One person changed Tyler Sullivan’s life: his son.
“Gavin’s birth was the first thing that drove me to be ambitious and go back to school,” Sullivan says. “If I gave up, he’d have nothing,”
That event transformed him from being a member of the U.S. Air Force to becoming a full-time student at Cal Poly Pomona, a cadet in USC’s ROTC program and a single father of two. He has visions of becoming a commissioned space officer who monitors any system placed in space, including satellites and GPS systems.
Sullivan, who is majoring in business, is entering his senior year at Cal Poly Pomona and as a California State University Trustees’ Award for Outstanding Achievement recipient, earning $6,000 toward his education.
His journey to Cal Poly Pomona began in 2011 — two years before he transferred from community college in the Air Force.
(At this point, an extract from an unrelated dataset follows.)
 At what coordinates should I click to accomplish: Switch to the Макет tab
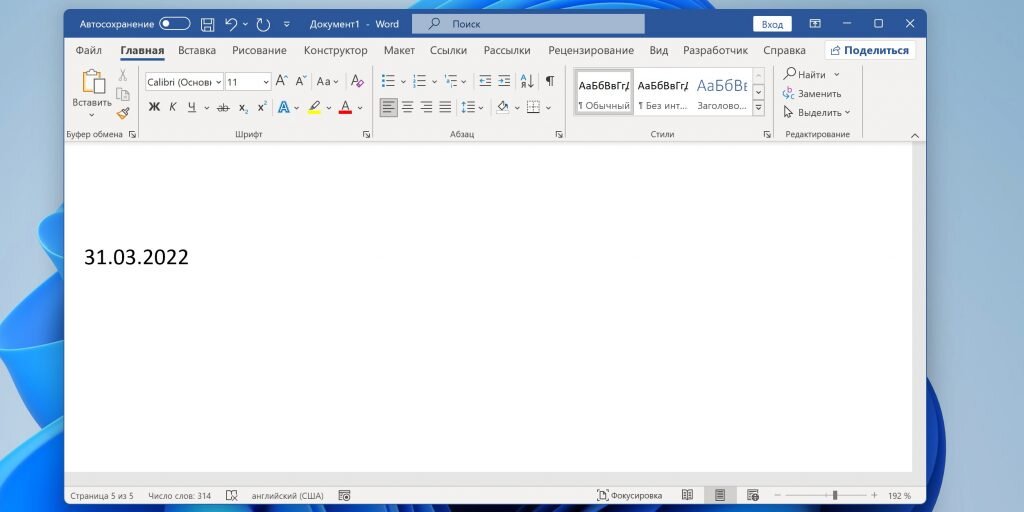pos(399,50)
He reached out to Pam Adams, an advisor in the College of Business Administration, and together they figured out what requirements he needed to meet in order to transfer.
“If I had to describe Tyler in one word, that word would be ‘driven,’ ” she says. “Once Tyler decides on a goal, he puts in the necessary planning and work to meet that goal, and meet it well.”
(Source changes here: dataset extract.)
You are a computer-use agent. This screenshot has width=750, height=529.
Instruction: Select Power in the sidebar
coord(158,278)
He chose Cal Poly Pomona because it offers a quality education at an affordable price and was conveniently located close to his wife’s family. Midway through his education at Cal Poly Pomona, he suddenly became a single parent with a full-time school schedule.
He didn’t let that stop him from pursuing his degree. He continued to apply for scholarships and do odd jobs to support his children: Gavin, 4, and Audrey, 18 months.
“As crazy as it sounds, we still live with my ex’s mom and family, even though she’s no longer in the picture,” Sullivan says. “We all get along great — we should be a sitcom.”
Sullivan says that his children drive him to be successful.
“It never occurred to me that giving up was an option,” he says.
Sullivan’s dedication to his education doesn’t go unnoticed by professors.
“Tyler is an intelligent, determined, thoughtful student who adds value in the classroom through his ability to work with students of all backgrounds,” says Jeanne Almaraz, a management and human resources professor. “He shares his true interest in the topic at hand and inspires other students with his thoughtful contributions in the classroom and his absolute determination to present his best efforts in group work and in his personal assignments.”
Balancing parenting, school and ROTC means that Sullivan has become a master of time management.
“I make time where there isn’t,” he says. “You learn to live off of energy drinks and no sleep.”
Even with his drive and determination, he worries that he isn’t spending enough time with his children — but knows that in the end it will be worth it.
“When it’s all said and done, you’ll realize it wasn’t that bad, [school] wasn’t the worst thing ever,” he says. “I hope my story can help someone realize that they’re not alone, there are other single parents out there dealing with the same struggles, trying to balance everything.”